After illegal occupation of Aksaichin area, China had realised that eventually they would have to come to a negotiating table with India and sign an agreement. To make the future agreement look like a balanced give and take negotiation, Chinese again played a very clever move in 1950's when they staked their claim to about 96,000 sq km of Indian territory in the eastern state of Arunachal Pradesh, which Chinese call as Southern Tibet. A clearly marked boundary line existed here known as Mcmohan Line and no previous border dispute was ever known here.

Leaving the border with India, let us move northeast to the border areas between China and erstwhile Soviet Russia near Ussuri River. This river forms the border between the two countries here. The border conflict centered here on a small island measuring just 0.74 square kilometers, known as Zhenbao island, which was attacked by Chinese in March 1959. The conflict ended after a fortnight with Russians managing to push back the Chinese. However the conflict was resolved finally in 2004 with China gaining many small islands including Zhenbao island in the river as part of its territory.
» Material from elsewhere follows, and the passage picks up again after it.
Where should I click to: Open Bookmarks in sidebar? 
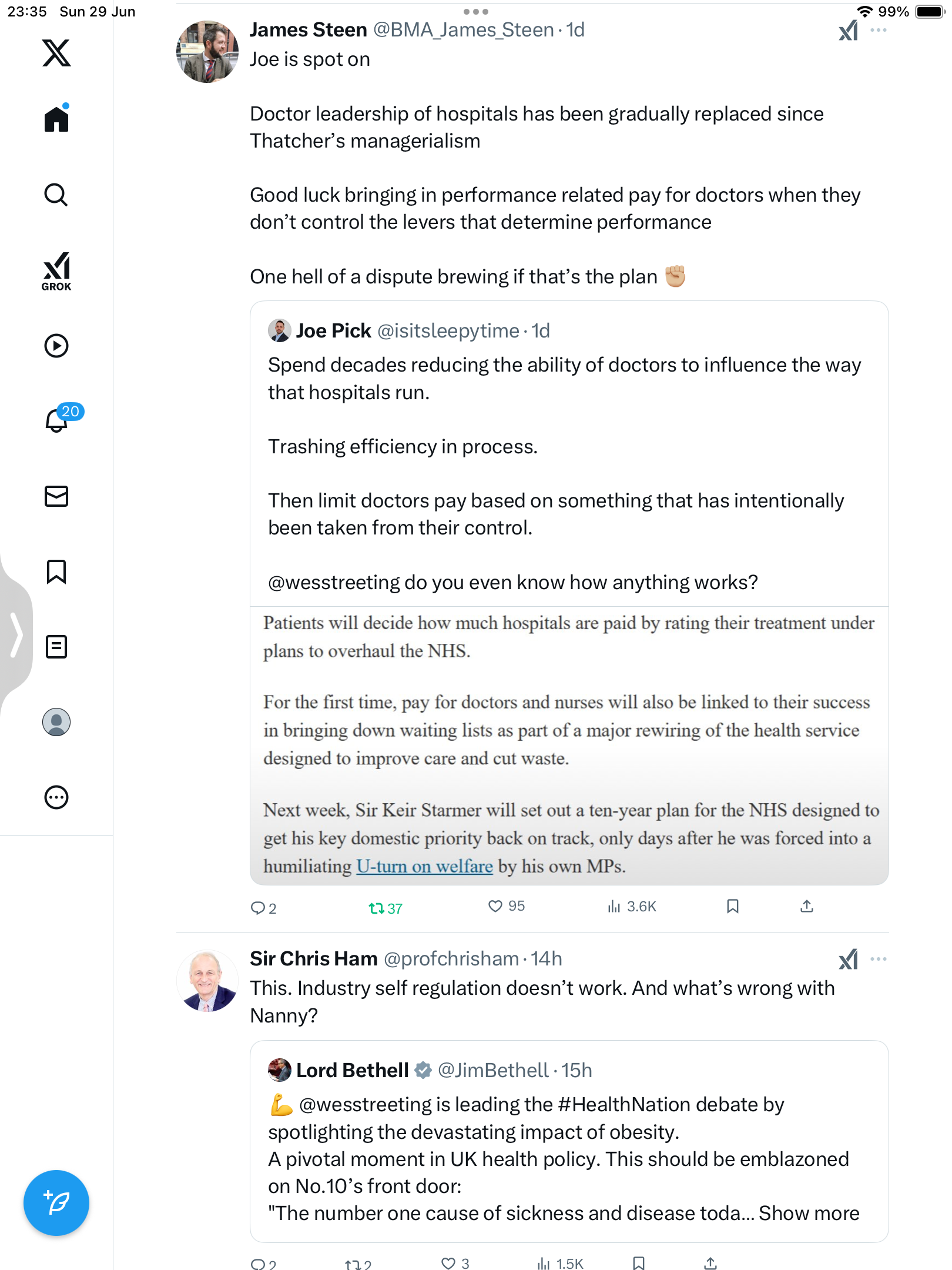click(56, 572)

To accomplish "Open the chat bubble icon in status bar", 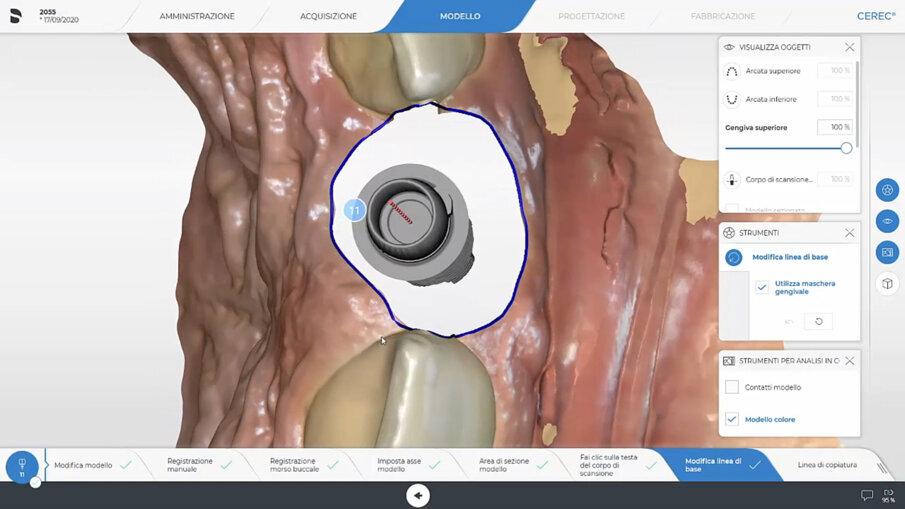I will 867,495.
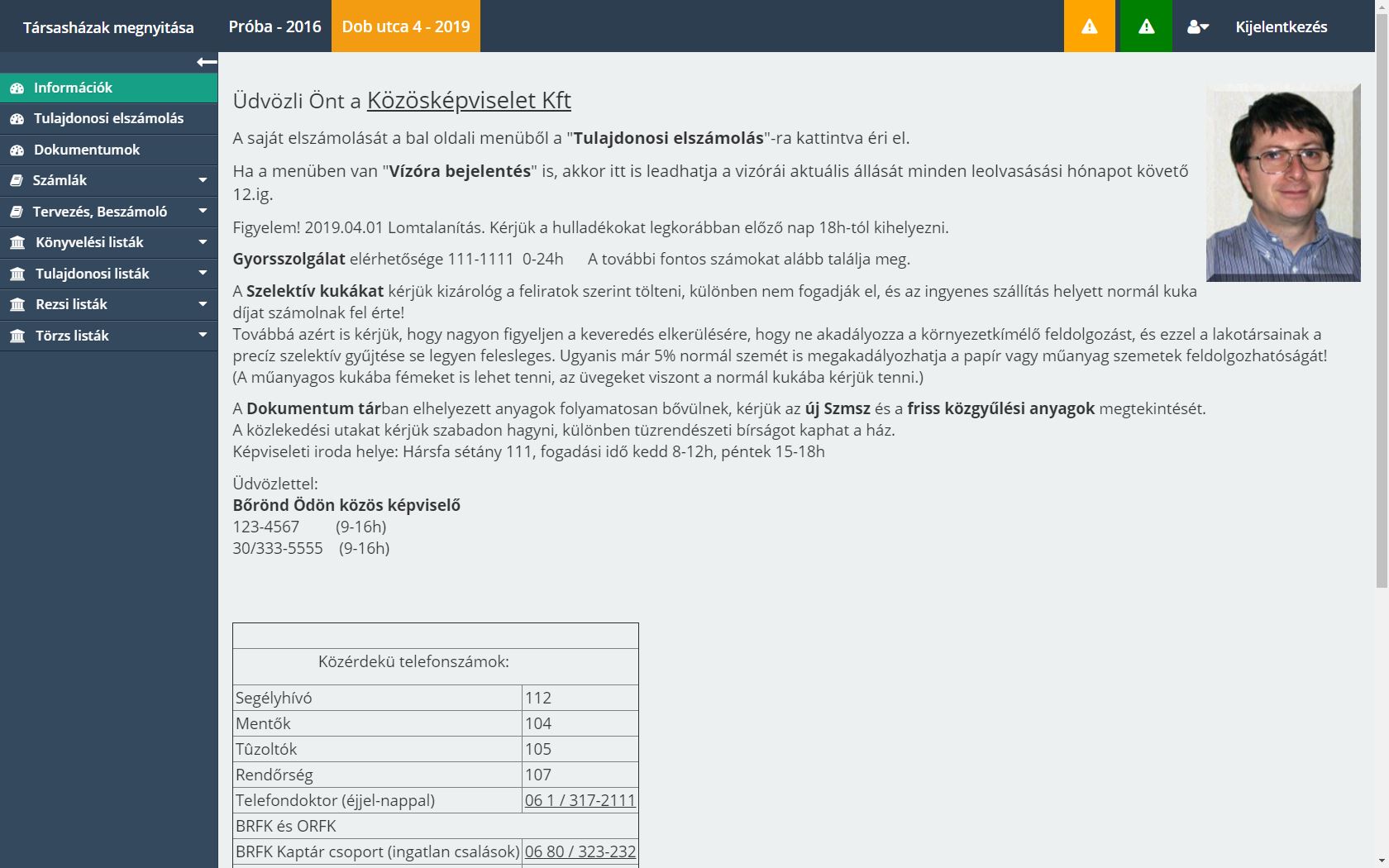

Next let us move to China-Vietnam border. In 1979, Chinese armed forces had launched a full scale attack on Vietnam to punish it for crushing the Khmer Rouge regime in Cambodia. There was no land dispute and the Chinese retracted their army after gaining over some Vietnamese cities. The battle scars however still remain and are now showing up as China and Vietnam are once again embroiled in a dispute over controlling South China Sea.

Perhaps the biggest expansionist claim made by Chinese was in South China Sea. In 1949, Chinese premier Zhou Enlai announced an imaginary dashed line with 9 dashes which enclosed about 90 percent of the 3.5 million square kilometers of South China Sea as part of China. A territorial claim was made by Chinese for the area of the South China Sea, falling within the 9- dashed line, to the UN on May 7, 2009. Vietnam and Malaysia filed their joint protest a day after. Indonesia also registered its protest, even though it did not have a claim on the South China Sea. The dispute continues to simmer even to date. In a latest incident, Chinese have moved a drilling rig within areas claimed by Vietnam for oil exploration.

China and Japan are involved into a a dispute over Senkaku Islands in East China sea. The islands are uninhabited but following the discovery of potential undersea oil reserves in 1968 in this area and the 1971 transfer of administrative control of the islands from the United States to Japan, the latter's sovereignty over the territory is now claimed by China. Tension continues to simmer here too.

Given this history and all those claims and disputes, if the Chinese premier Li Keqiang still wants to say that expansionism is not in Chinese DNA, what can we say, but to call him an incredibly funny man? Perhaps the non expansionist DNA was mutated by Communist rule. But he goes even further and says that China is determined to prevent the regional situation from getting out of control, to uphold order and stability and bring the issue of South China Sea back on track. Wow!